## WHAT TO WORK ON
Report each line of the material below that contains the string "agent", reproducing every such line in full.

## MATERIAL TO PROCESS
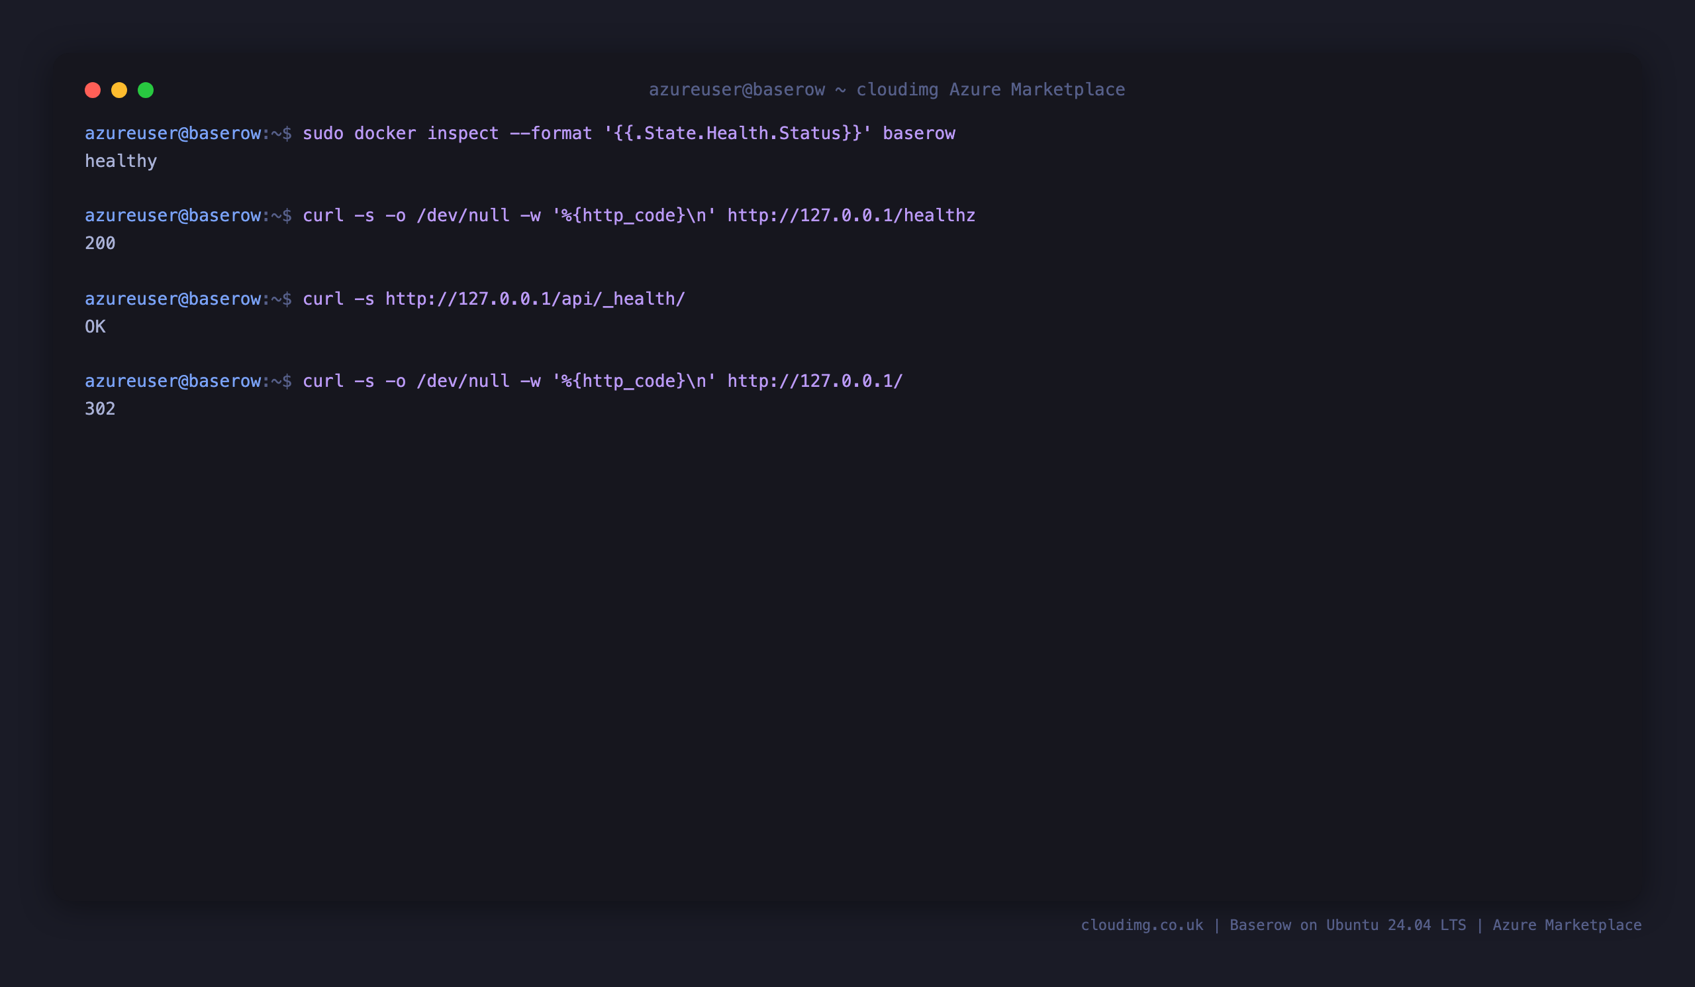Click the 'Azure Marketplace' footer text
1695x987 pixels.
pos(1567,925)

---

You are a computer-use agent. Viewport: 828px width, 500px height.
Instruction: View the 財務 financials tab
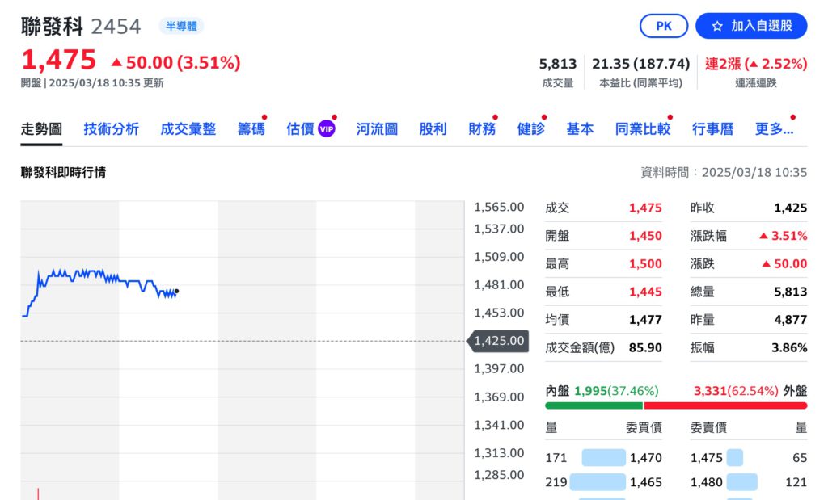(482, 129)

## FULL RESPONSE
You are a computer-use agent. Viewport: 828px width, 500px height.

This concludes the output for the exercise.